It's an even better city for riding bicycles. After Fuzzy bought himself a custom-built mountain bike from a shop in the north end of town, I thought I might buy one as well.
I spent about six hundred dollars and had a really nice bike made, a 24-speed hardtail with disc brakes front and rear, a custom saddle, and really nice Shimano trigger shifters.
I rode that thing everywhere. At first, I was just using it for exercise. I would get on and ride as far north as I could along the river, for fifteen or twenty minutes. Then I would turn around and ride back. As I got better at it, I kept riding farther and farther. Before I knew it, after twenty minutes, I would be up in the hills around northern Kyoto. It was a great workout.
One day, I was tooling around the little roads north of town in the hills, and I saw a sign for Kurama. I had heard of Kurama, and I knew they had a great onsen up there, so I pointed myself that way and set out.
Of course, I had no maps, and this was in the days just before smartphones, so I was relying mostly on guesswork, a basic sense of direction, and the simple expedient of stopping and asking people, Sumimasen. Kurama onsen wa douchira desu ka?"

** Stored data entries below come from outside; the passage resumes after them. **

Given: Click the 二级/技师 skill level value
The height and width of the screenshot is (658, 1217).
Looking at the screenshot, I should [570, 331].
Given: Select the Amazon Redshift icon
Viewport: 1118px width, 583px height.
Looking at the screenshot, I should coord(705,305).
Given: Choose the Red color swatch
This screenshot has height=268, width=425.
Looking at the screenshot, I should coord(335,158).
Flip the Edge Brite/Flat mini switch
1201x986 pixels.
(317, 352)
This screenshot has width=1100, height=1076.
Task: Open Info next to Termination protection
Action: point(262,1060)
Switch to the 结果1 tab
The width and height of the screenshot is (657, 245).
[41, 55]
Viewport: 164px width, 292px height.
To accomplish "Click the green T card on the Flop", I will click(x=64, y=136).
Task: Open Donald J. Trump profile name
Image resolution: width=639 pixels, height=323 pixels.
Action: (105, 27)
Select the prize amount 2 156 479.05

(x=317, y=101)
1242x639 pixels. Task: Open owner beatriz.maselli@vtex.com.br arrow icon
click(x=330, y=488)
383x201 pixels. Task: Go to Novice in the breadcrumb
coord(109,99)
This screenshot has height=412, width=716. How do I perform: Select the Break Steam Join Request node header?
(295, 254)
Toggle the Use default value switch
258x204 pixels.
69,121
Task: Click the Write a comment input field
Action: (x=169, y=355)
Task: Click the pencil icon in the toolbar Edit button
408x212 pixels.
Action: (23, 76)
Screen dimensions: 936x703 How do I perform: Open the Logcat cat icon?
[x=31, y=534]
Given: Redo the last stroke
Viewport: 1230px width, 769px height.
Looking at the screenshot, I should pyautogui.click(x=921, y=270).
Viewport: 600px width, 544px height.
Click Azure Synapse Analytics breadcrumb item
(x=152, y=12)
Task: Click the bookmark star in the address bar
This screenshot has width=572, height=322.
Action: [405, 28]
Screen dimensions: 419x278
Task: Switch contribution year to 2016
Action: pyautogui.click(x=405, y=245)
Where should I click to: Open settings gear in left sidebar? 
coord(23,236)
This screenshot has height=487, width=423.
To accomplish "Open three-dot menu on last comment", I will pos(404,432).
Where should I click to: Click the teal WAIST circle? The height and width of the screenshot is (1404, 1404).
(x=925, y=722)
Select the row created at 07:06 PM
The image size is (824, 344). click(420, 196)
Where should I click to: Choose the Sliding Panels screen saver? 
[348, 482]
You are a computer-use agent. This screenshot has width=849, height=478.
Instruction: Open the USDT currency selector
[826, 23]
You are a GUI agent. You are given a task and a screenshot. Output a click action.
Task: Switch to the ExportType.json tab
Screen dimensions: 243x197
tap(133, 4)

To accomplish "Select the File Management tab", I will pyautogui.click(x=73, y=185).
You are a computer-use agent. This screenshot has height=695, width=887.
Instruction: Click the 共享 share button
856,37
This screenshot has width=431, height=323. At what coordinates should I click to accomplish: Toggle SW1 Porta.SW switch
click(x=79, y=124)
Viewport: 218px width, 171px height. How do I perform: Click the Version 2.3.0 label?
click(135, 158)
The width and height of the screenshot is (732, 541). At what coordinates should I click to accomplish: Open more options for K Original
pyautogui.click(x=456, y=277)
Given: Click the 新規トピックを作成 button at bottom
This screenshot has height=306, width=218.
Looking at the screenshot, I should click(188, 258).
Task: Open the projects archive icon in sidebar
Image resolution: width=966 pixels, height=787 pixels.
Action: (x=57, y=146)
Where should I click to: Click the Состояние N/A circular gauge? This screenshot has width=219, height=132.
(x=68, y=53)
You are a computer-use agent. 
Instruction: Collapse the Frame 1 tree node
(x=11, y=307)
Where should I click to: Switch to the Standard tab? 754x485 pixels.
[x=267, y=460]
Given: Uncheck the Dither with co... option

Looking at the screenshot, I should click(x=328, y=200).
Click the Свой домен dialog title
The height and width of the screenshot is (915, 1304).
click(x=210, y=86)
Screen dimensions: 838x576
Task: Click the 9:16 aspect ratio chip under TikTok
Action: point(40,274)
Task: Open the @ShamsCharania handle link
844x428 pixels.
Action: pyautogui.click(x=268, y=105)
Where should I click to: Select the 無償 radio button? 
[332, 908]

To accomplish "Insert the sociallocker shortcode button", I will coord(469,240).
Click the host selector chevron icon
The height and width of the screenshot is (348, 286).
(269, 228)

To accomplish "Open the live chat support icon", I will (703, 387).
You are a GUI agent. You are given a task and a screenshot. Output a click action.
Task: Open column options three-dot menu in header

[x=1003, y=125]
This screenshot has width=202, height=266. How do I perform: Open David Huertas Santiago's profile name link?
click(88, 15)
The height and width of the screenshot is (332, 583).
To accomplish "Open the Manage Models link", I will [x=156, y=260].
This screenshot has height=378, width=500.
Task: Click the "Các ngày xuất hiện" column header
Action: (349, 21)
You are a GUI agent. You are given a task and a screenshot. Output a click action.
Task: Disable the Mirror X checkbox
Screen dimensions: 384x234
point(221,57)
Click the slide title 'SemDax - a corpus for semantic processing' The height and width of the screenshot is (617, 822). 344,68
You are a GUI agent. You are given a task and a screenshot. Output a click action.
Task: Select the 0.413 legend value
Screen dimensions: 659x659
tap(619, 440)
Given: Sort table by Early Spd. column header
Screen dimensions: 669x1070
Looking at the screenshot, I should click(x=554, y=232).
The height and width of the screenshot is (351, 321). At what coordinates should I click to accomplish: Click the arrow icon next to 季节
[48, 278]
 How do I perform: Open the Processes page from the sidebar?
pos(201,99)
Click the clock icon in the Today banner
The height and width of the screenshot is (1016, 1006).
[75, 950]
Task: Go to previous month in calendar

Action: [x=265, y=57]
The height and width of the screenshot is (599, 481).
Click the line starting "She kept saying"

It turned out that Kurama Onsen is about ten or fifteen miles well up the side of a mountain from my apartment in town, up narrow, winding switchbacks and up roads with no shoulder and no guardrails to prevent a lovely plummet back most of that ten or fifteen miles down to the Kamogawa plateau.
Finally, I made it to Kurama, a very little town with a shrine and a temple and, just past all that, the onsen. It was, I think, two thousand yen for an all-day pass, or twelve hundred for access to just the outdoor bath. I just went for the outdoor bath.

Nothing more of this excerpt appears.